Starker Regen. Boden erweicht. Gehen sehr beschwerlich.

In der Mitte des Zuges die arme Nan gesehen, die noch einen kleinen Negerknaben trägt. Sie schleppt sich nur mühsam fort. Die mit ihr zusammengefesselte Sklavin hinkt und von ihren Schultern tröpfelt das Blut in Folge der grausamen Peitschenschläge.

Abends gerastet unter einem enormen Affenbrotbaum mit weißen Blüthen und zartgrünem Laube.

In der Nacht Gebrüll von Löwen und Leoparden. Ein Eingeborner giebt einen Schuß auf einen Panther ab. Was macht Herkules?

– Am 29. und 30. April. – Die erste Kälte des sogenannten afrikanischen Winters. Sehr reichlicher Thau. Ende der mit November beginnenden Regenzeit gegen Ausgang April. Die Ebenen noch vielfach überschwemmt. Ostwind, der die Transpiration aufhebt, aber die Empfänglichkeit für Sumpffieber steigert.

Keine Spur von Mistreß Weldon oder Herrn Benedict. Wohin führt man wohl diese, wenn nicht nach Kazonnde? Sie werden denselben Weg, wie die Karawane, aber vor uns eingeschlagen haben. Die Unruhe verzehrt mich. Der kleine Jack wird in dieser ungesunden Gegend das Fieber wieder bekommen haben. Ist er überhaupt noch am Leben?…

– Vom 1. bis 6. Mai. – Während mehrerer Tagemärsche durch weite Ebenen gezogen, welche die starke Verdunstung noch immer nicht trocken zu legen vermochte.

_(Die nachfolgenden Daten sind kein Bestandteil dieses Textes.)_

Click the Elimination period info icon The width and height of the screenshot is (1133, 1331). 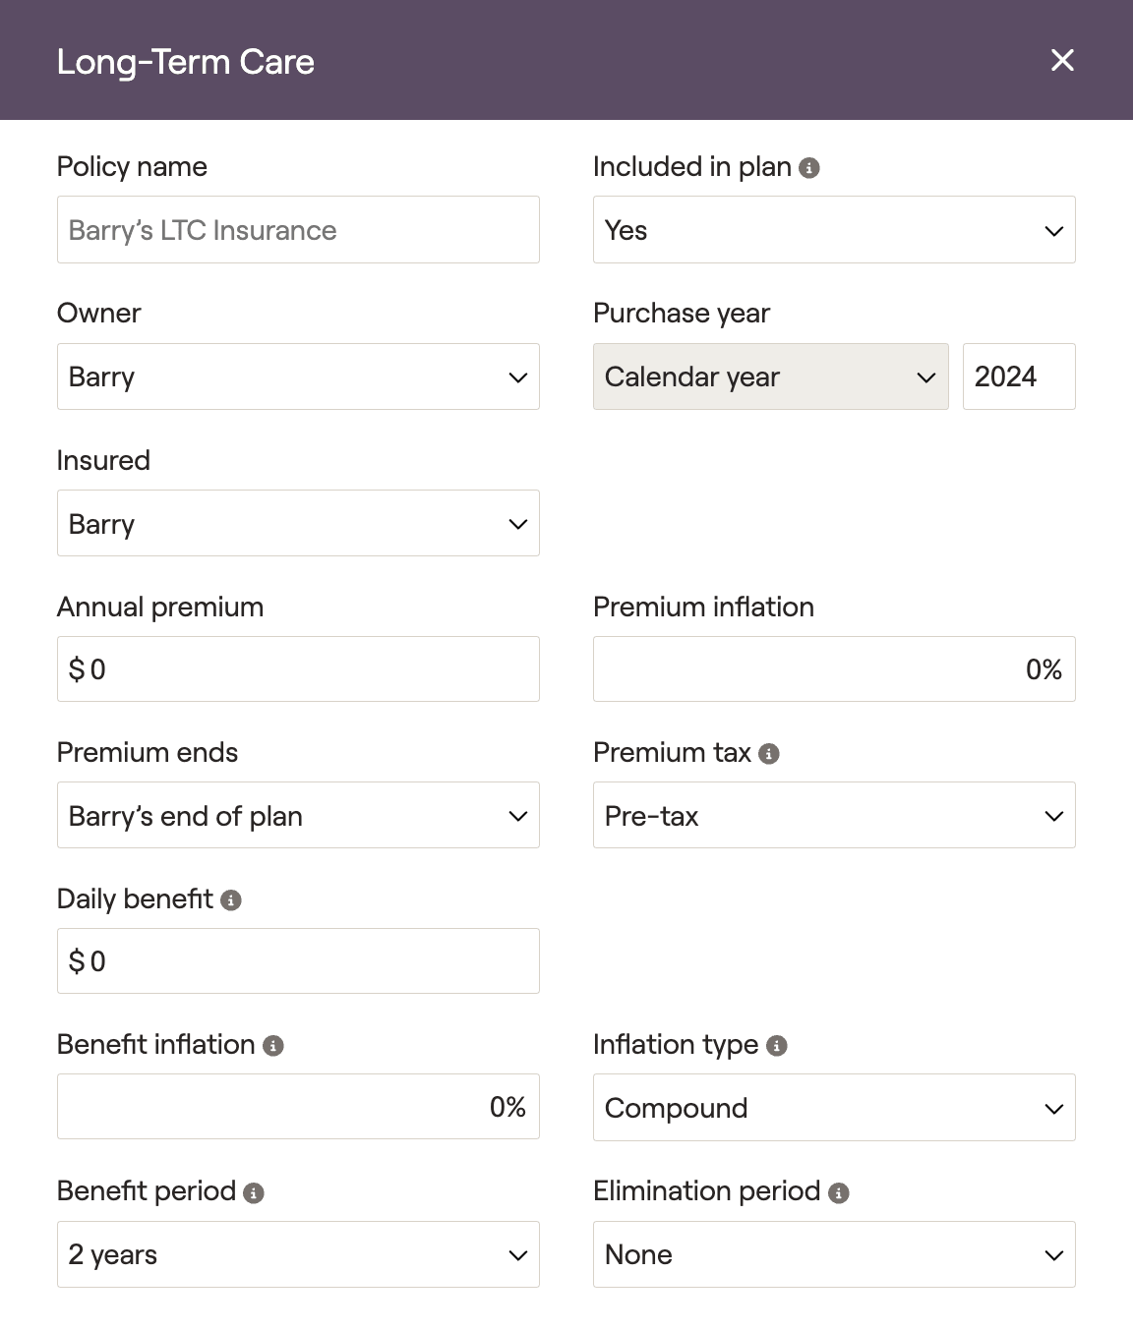coord(839,1193)
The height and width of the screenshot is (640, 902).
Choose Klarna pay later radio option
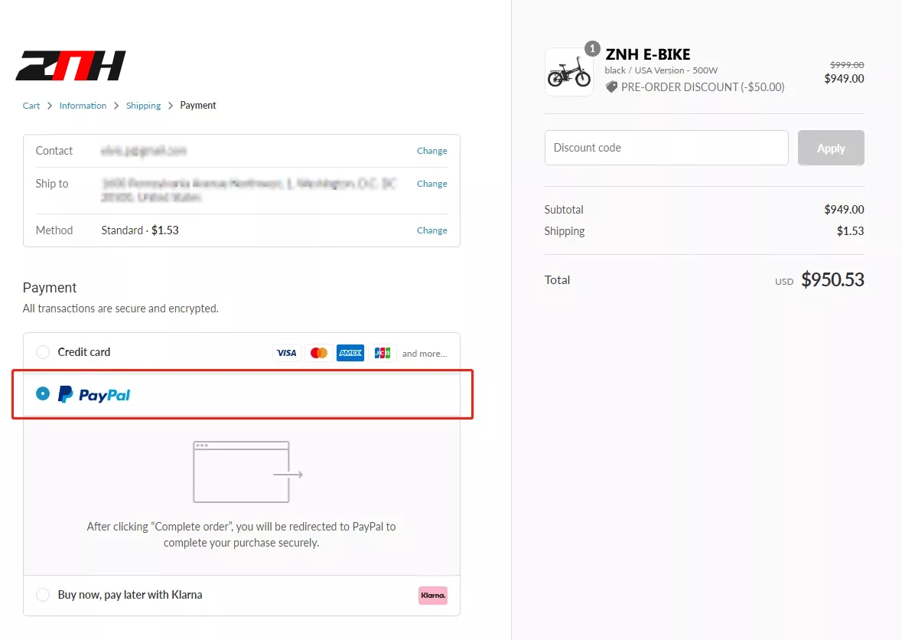[43, 595]
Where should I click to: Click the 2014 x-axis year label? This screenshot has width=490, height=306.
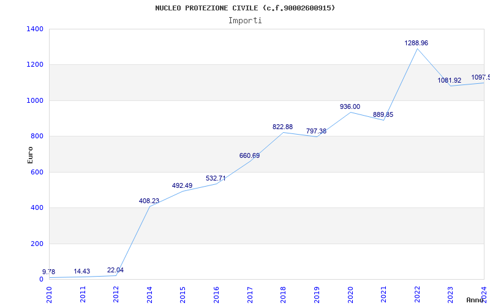(149, 293)
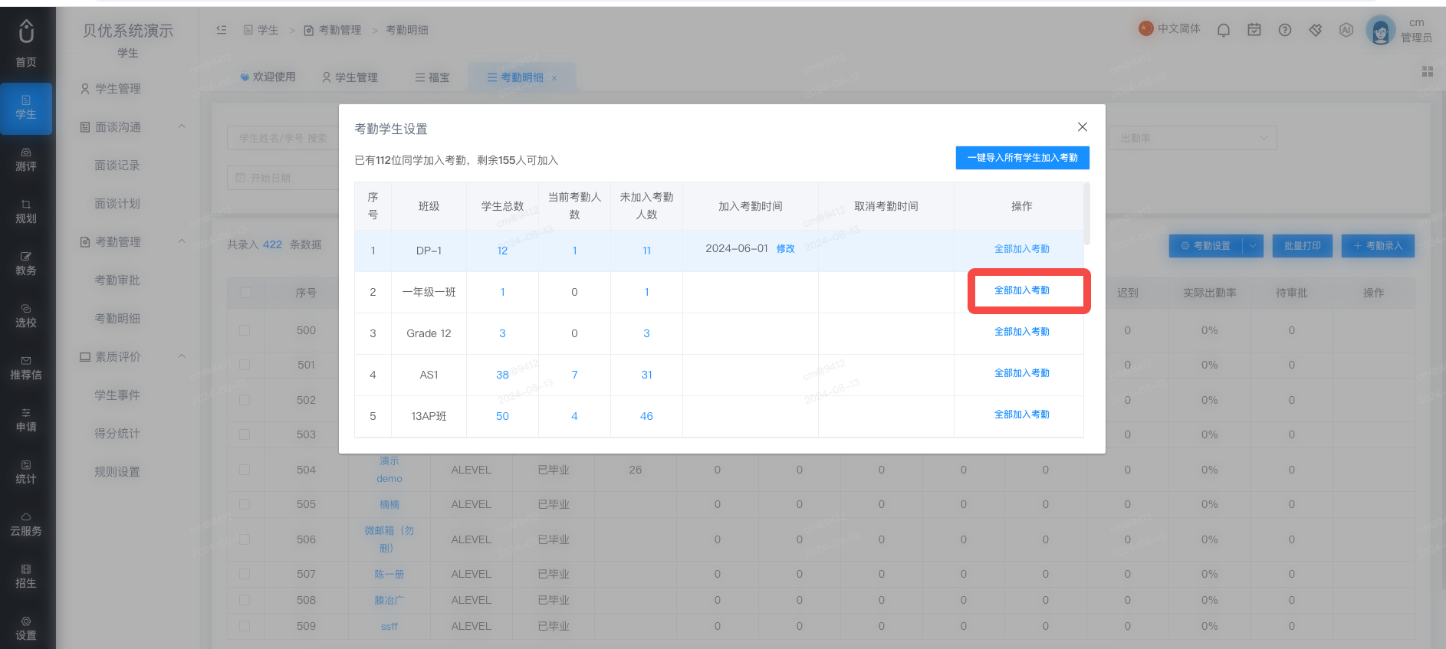The height and width of the screenshot is (649, 1446).
Task: Open 设置 at bottom of sidebar
Action: 26,628
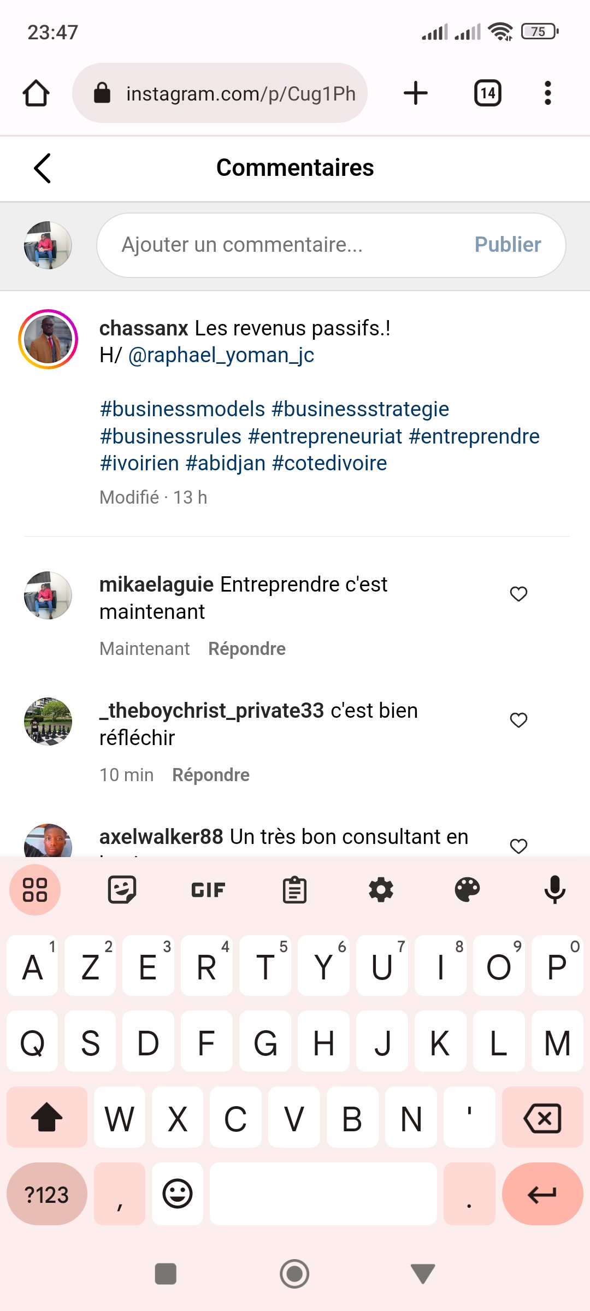Open the tab switcher showing 14 tabs
The width and height of the screenshot is (590, 1311).
pos(487,93)
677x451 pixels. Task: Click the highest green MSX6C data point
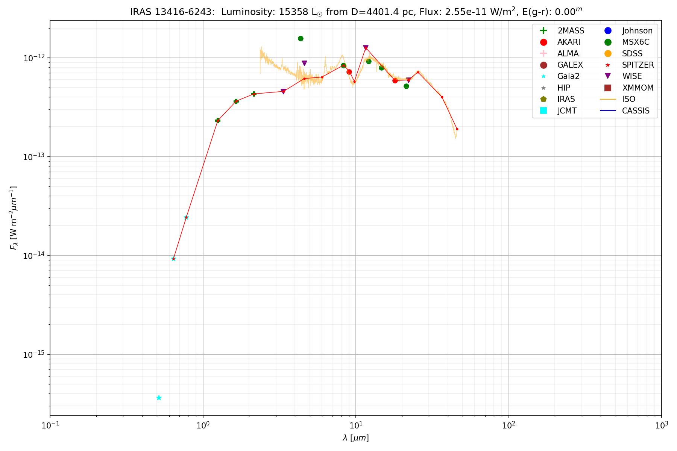pyautogui.click(x=301, y=38)

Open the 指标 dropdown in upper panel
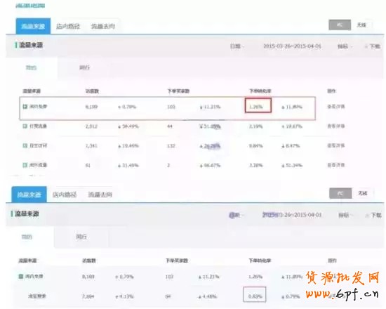coord(345,46)
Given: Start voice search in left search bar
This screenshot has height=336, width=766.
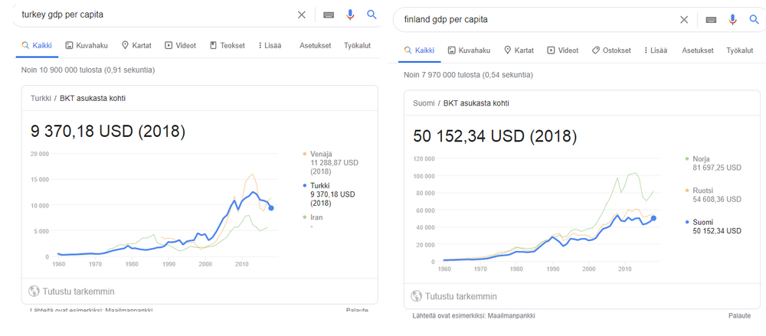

Das Wasser reicht uns manchmal bis zum halben Leibe. Unzählige Blutegel saugen sich an die Haut an. Dennoch muß Alles ohne Erbarmen weiter. Auf vereinzelt hervorspringenden Höhen Lotospflanzen und Papyrusstauden. Unter dem Wasser eine Menge kohlartiger Pflanzen, über welche der Fuß stolpert, so daß Viele dabei umfallen.

In dem Gewässer tummelt sich eine beträchtliche Menge kleiner, dem Geschlechte der Welse zugehöriger Fische, welche die Eingebornen zu Milliarden zwischen Flechtwänden aufbewahren und an die Karawanen verkaufen.

Es ist unmöglich, für die Nacht einen Lagerplatz zu finden. Man sieht noch kein Ende der überflutheten Fläche. Nun muß auch während der Nacht marschirt werden. Morgen werden nicht wenig Sklaven aus dem Zuge fehlen. Welch’ ein Elend! Wer da fällt, warum sollte er aufstehen? Einige Minuten länger unter dem Wasser und Alles ist vorüber. Dann trifft der Stock des Havildars Niemanden mehr!

Ja – aber Mistreß Weldon und ihr Sohn! Ich habe nicht das Recht, sie zu verlassen! Ich werde ausharren bis an’s Ende, das ist meine Pflicht!

Ein schreckliches Geschrei gellt durch die Nacht.

Zwanzig Soldaten haben Zweige der harzreichen, aus dem Wasser emporragenden Bäume abgerissen. Durch die Finsterniß glimmt ein unbestimmbares Leuchten.

Ein Angriff von Krokodilen war die Ursache jenes plötzlichen Lärmens. Zwölf bis fünfzehn dieser Ungeheuer stürzten sich in der Dunkelheit auf die eine Seite der Karawane. Frauen und Kinder wurden von ihnen erhascht und nach ihren »Weideplätzen« geschleppt. So bezeichnete Livingstone die tieferen Löcher, in welchen diese Amphibien ihre vorher ertränkte Beute niederlegen, denn sie verzehren dieselbe nur, nachdem sie bis zu gewissem Grade zersetzt ist.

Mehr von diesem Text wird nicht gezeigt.